CONCERN ABOUT INSTABILITY

Less sure of the prudence of the Jordanian moves was Seymour Reich, international president of B’nai B’rith. Reich said in a statement Monday that he hopes Hussein’s decisions to dissolve the lower house of the Jordanian Parliament, half of whose members were from the West Bank, and to eliminate funding for West Bank development “will not contribute to further instability in the region.”

Reich urged the king to enter into peace negotiations with Israel. “A treaty of peace between Israel and a second Arab nation can only contribute to a process that would resolve the Palestinian problem, as well,” he said.

The ZOA statement rejected two of the foundations of Hussein’s apparent Palestinian policy by denying the king’s contention that “Jordan is not Palestine” and criticizing his advocacy of an independent Palestinian state.

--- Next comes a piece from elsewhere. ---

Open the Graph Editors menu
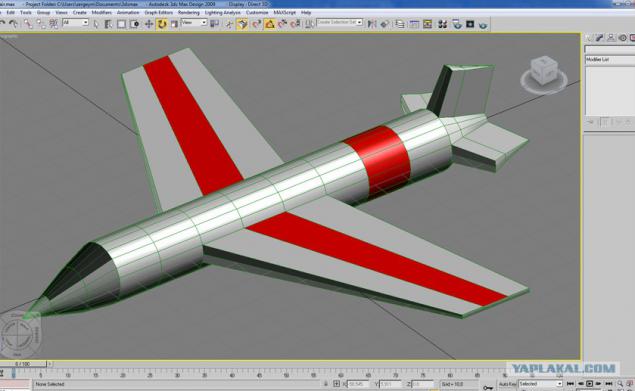The width and height of the screenshot is (635, 391). 158,13
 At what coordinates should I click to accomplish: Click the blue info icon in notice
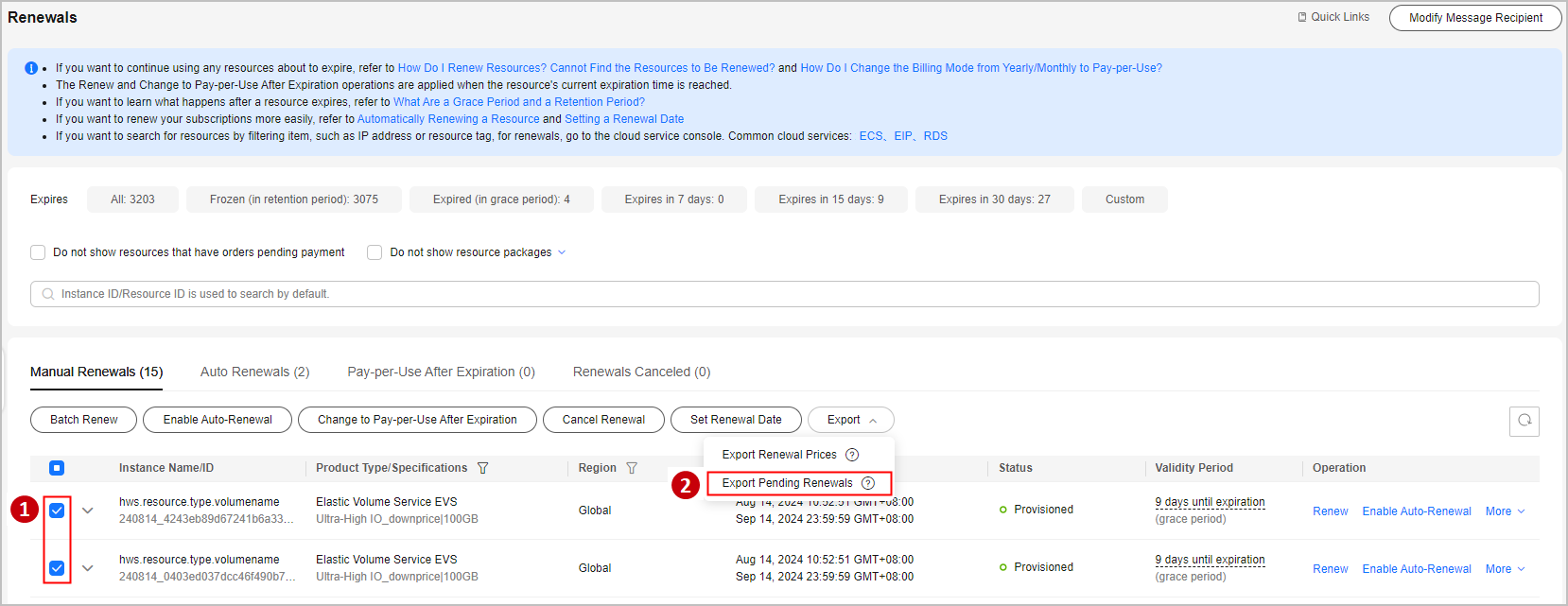tap(31, 68)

But Henry Silverman, national public affairs chairman for the ZOA, reserved most of his short statement for criticism of American Jewish individuals and organizations who “have urged Israel to include the PLO in negotiations.”

He charged that they, “in some way, have served to encourage King Hussein to believe that Israel’s position, which rejects the PLO, is being compromised by the views expressed by some Jews recently in Israel and the Diaspora.”

“American Jews and organizations are not in a position to give advice to the elected representatives of Israel,” Silverman said.

He added that “it would be foolhardy and irresponsible for Jews in the Diaspora to continue urging Israel to make compromises on the issue of the PLO. This is the time for responsible restraint.”

None of the major U.S. Jewish organizations has issued a specific call for PLO inclusion in the peace process.

In a telephone interview, ZOA’s executive director, Paul Flacks, cited only the New Jewish Agenda among groups that have suggested such a move. He acknowledged that the statement would have been more accurate had it referred more specifically to Jewish individuals.